◆ Письменное задание 1
Перечислите все литературные жанры, которые фрагмент текста называет прерогативой эстетического освоения «депрессивных душевных состояний» в эпоху позднего классицизма и сентиментализма.
◆ Письменное задание 2
Определите, соответствуют ли фрагменту текста следующие утверждения. На каждое ответьте «да» или «нет» и приведите решающие слова фрагмента дословно.
(а) Депрессивные душевные состояния практически всегда представлялись как рационально объяснимые.
(б) Ситуация гнёта судьбы или жизненной потери наиболее типична для русской поэзии первой половины XVIII в.
(в) Последствия ситуации осознаваемой утраты однозначны.
◆ Письменное задание 3
Ответьте на вопросы по фрагменту текста.
(а) Какие душевные состояния приведены в качестве примеров «депрессивных»?
(б) Что литераторы разработали в пределах ситуативного инварианта?
(в) От чего зависят последствия ситуации осознаваемой утраты?

┌─ Фрагмент текста

А.Г. САДОВНИКОВ
СИТУАЦИЯ УТРАТЫ В «ПЕЧАЛЬНЫХ ТЕКСТАХ»
А.П. СУМАРОКОВА И Г.Р. ДЕРЖАВИНА
Эстетическое освоение и художественная интерпретация различного рода «депрессивных душевных состояний» (таких, как грусть, печаль, скорбь, уныние) в эпоху позднего классицизма и сентиментализма были прерогативой многих литературных жанров: оды, пасторали, идиллии, песни и, прежде всего, элегии. Но при всём разнообразии конкретных лирических ситуаций, разрабатывавшихся в пределах того или иного жанра, эти душевные состояния практически всегда представлялись как рационально объяснимые и мотивированные реальными жизненными обстоятельствами.
Для русской поэзии второй половины XVIII в. наиболее типична ситуация, когда лирический герой переживает гнёт судьбы или какую-либо конкретную жизненную потерю. (Например, смерть близкого человека, друга, потерю возлюбленной, утрату радостей жизни, молодости, разлуку с родиной и т.д.) В пределах данного ситуативного инварианта литераторами были разработаны целый спектр сюжетных схем и система устойчивых мотивов. В так называемых «печальных» текстах наиболее частотными являются мотивы смерти, обнищания, воспоминания об ушедшей юности (любви), мрака, холода, тяжести, судьбы, движения времени и ряд других.
В зависимости от характера утраты и глубины эмоциональной реакции героя последствия данной лирической ситуации, которую в целом можно охарактеризовать как ситуацию осознаваемой утраты, двояки.

└─
┌─ Предоставленные данные

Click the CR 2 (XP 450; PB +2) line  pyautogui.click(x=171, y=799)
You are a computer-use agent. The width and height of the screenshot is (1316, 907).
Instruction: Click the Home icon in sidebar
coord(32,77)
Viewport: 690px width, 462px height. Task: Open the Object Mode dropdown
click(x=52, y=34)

└─
┌─ Предоставленные данные

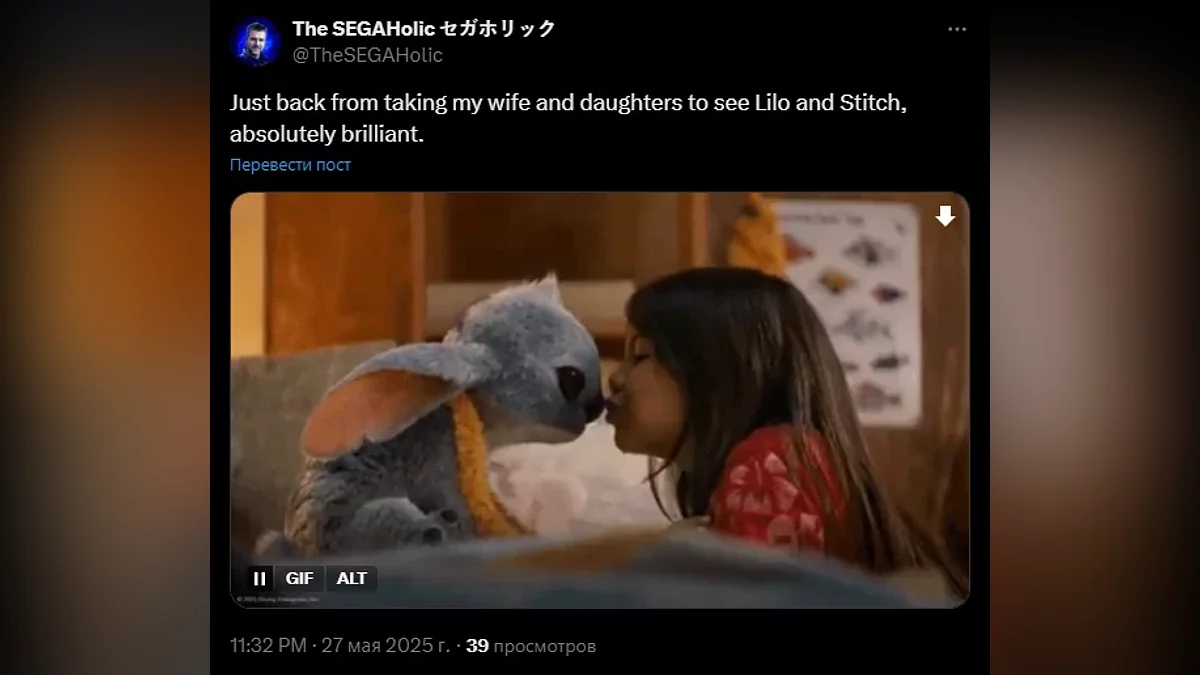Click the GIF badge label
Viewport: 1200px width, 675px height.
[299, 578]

└─

◆ Решение упражнения 1
Ода, пастораль, идиллия, песня, элегия.

◆ Решение упражнения 2
(а) Да: «практически всегда представлялись как рационально объяснимые и мотивированные реальными жизненными обстоятельствами».
(б) Нет: «Для русской поэзии второй половины XVIII в. наиболее типична ситуация».
(в) Нет: «последствия данной лирической ситуации, которую в целом можно охарактеризовать как ситуацию осознаваемой утраты, двояки».

◆ Решение упражнения 3
(а) Грусть, печаль, скорбь, уныние.
(б) Целый спектр сюжетных схем и систему устойчивых мотивов.
(в) От характера утраты и глубины эмоциональной реакции героя.